Vagavo per i corridoi, tra le stanze, il giardino, e notavo solo gente senza sguardo, senza quasi Identità, Personalità. Annullati. Finiti. Solo qualcuno a volte era preso da parte da uomini e donne col camice bianco, per raccontarsi.  La maggior parte di loro, però, se ne restava zitta e sola in un angolo, a fissare vuoti.
E’ stato allora che ho cominciato ad avvicinarmi cautamente ad alcuni/e per parlare, chiedere da quanto fossero lì. Da quanto, soprattutto, qualcuno si occupasse di loro. Non solo tramite aghi ficcati in vena o due pasticche, ma U- MA- NA- MEN- TE, con il dialogo, la comprensione, gesti di carità. Le risposte erano più o meno le stesse. Chi da più o meno tempo era stato abbandonato al farmaco, senza più potersi esprimere, tirar fuori grazie al sostegno di chi avrebbe dovuto: emozioni, pensieri, stati d’animo… o più semplicemente: la loro Storia.
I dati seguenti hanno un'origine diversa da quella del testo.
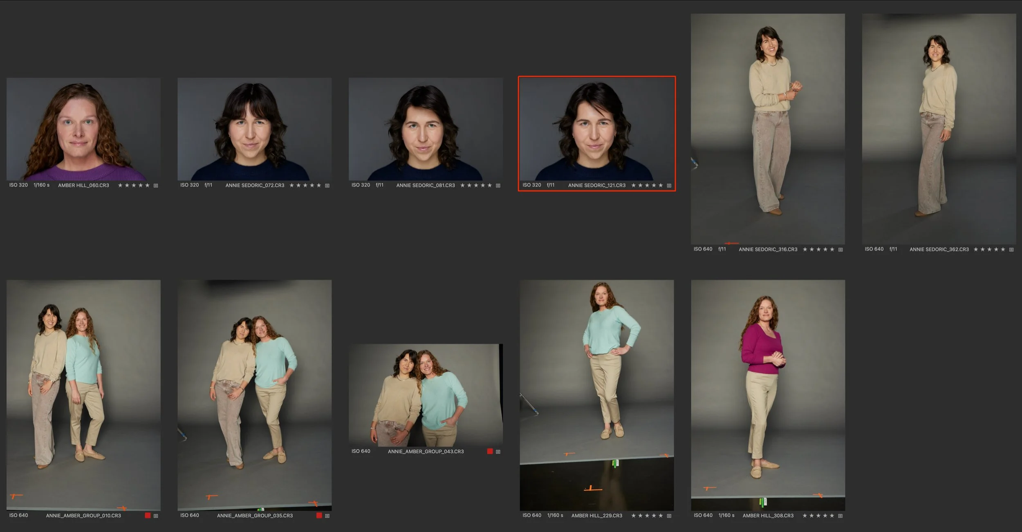This screenshot has width=1022, height=532.
Task: Click ANNIE SEDORIC_316.CR3 filename label
Action: click(x=768, y=249)
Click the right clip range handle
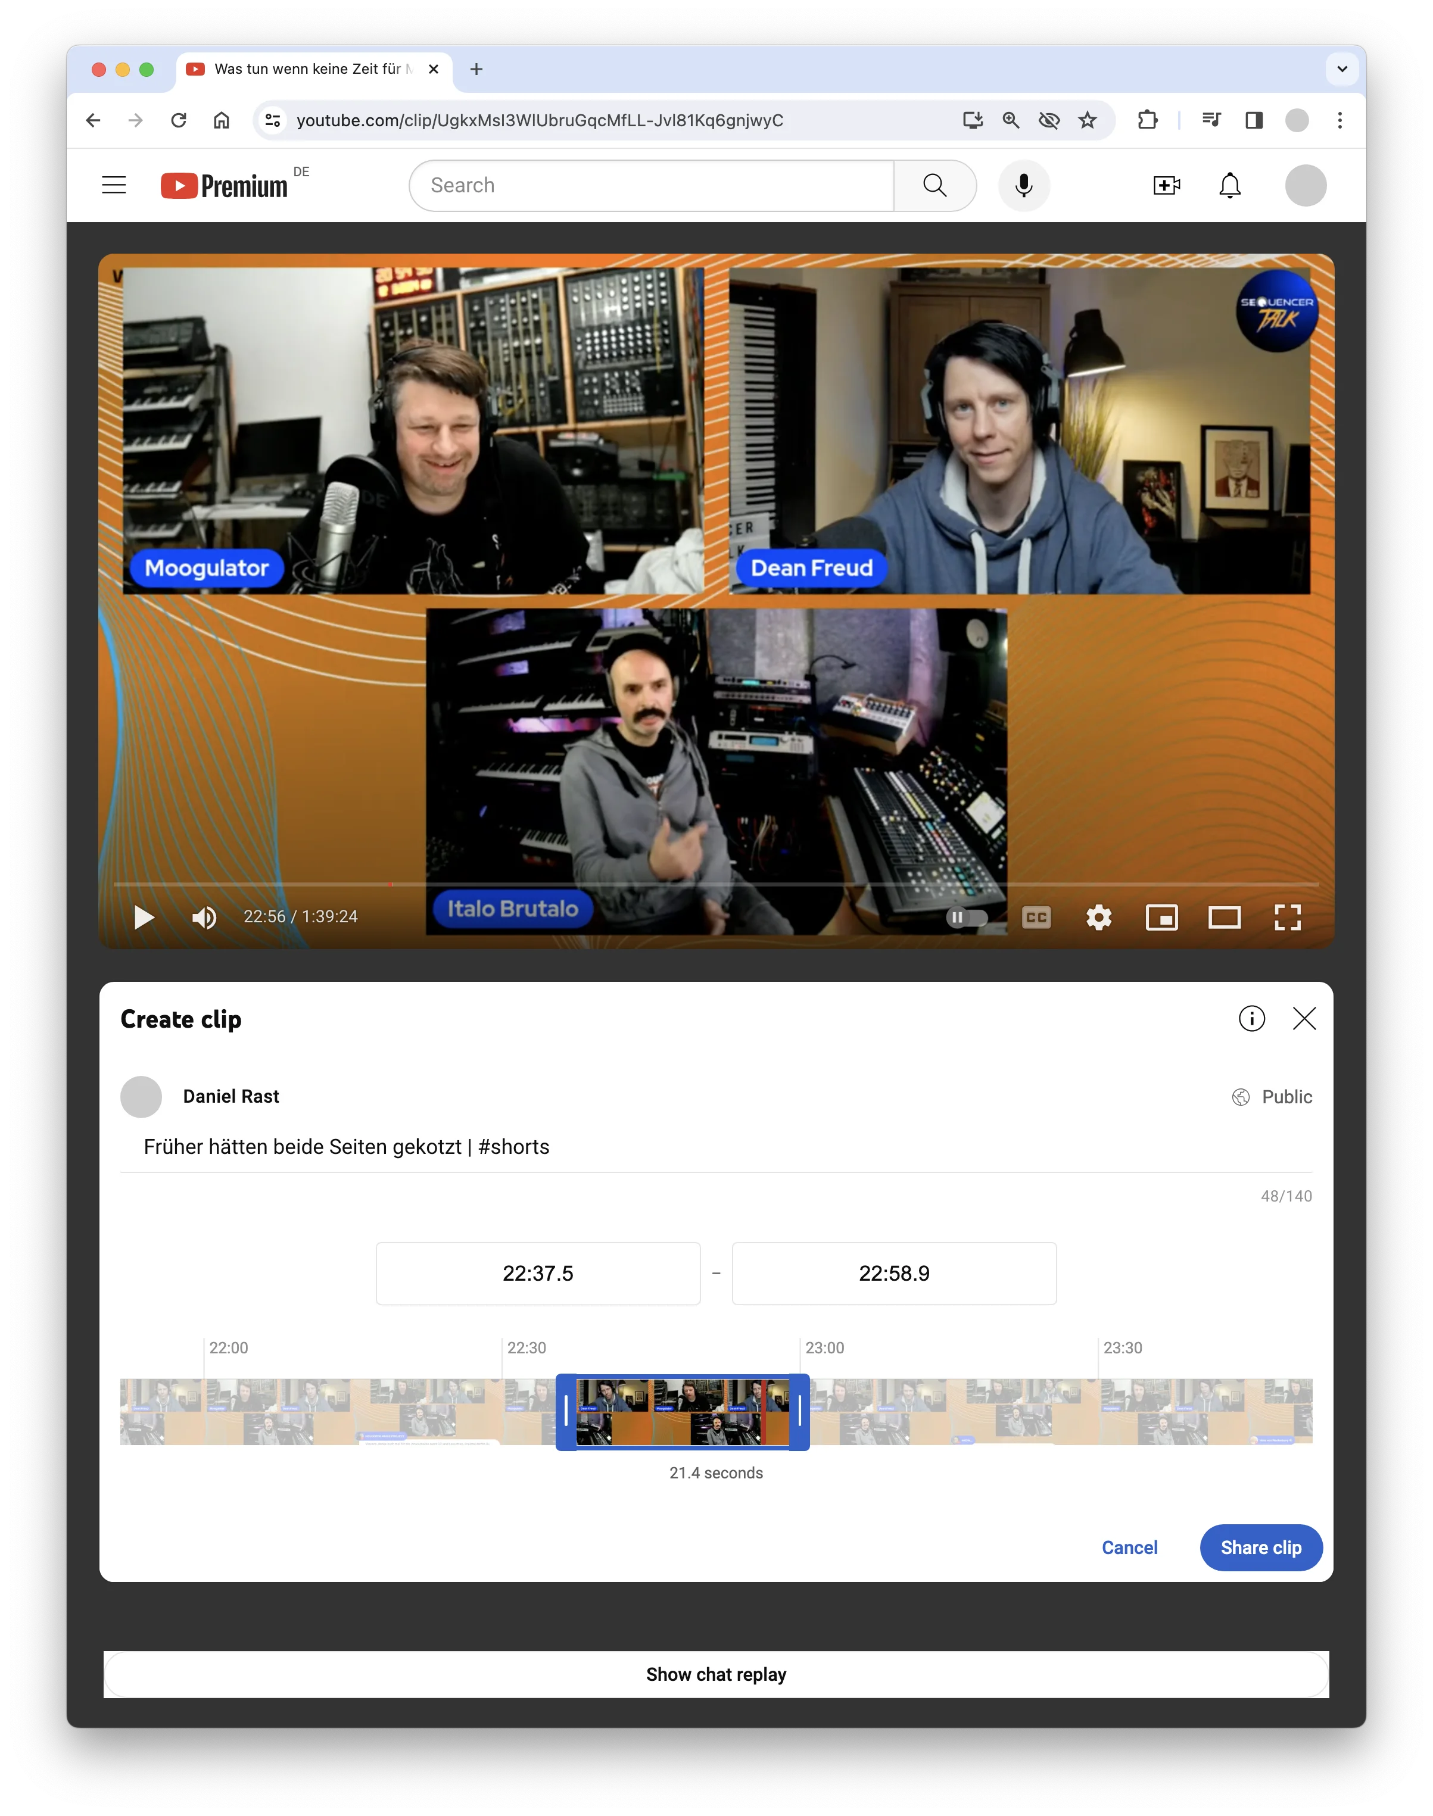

Forse perché quando qualcosa brucia la devo tirar fuori spesso violentemente, senza troppo sondare le conseguenze, tanto più ne sono convinta, ma ho cominciato da quel giorno a tormentare tutti ( SignoraDirettrice del reparto compresa ) per farmi mandare via da lì. Perché le Persone non possono essere trattate da non-persone per non creare problemi, evitare responsabilità nel caso di gesti insani. Perché la Dignità è l’unica cosa che prima di ogni altra in un posto come quello si dovrebbe recuperare, e non perdere. Ma questo, QUE-STO, non lo si può fare con un farmaco che ti azzittisce la coscienza.
Non sono una sprovveduta, so molto bene che alcuni casi gravi come la schizofrenia, depressione bipolare etc etc… necessitano sicuramente di cure farmacologiche, ma il Potere della Comunicazione, del Contatto Umano, della Comprensione, dello svuotamento del Dolore tramite una elaborazione lenta ma consapevole, non hanno prezzo.
Volevano tenermi lì altre tre settimane. Come ho già detto sono riuscita a farmi lasciare libera dopo sei giorni.”

Era un Dalì. Una “persistenza-della-memoria” contro ogni resistere ma di nessun elemento, Surreale.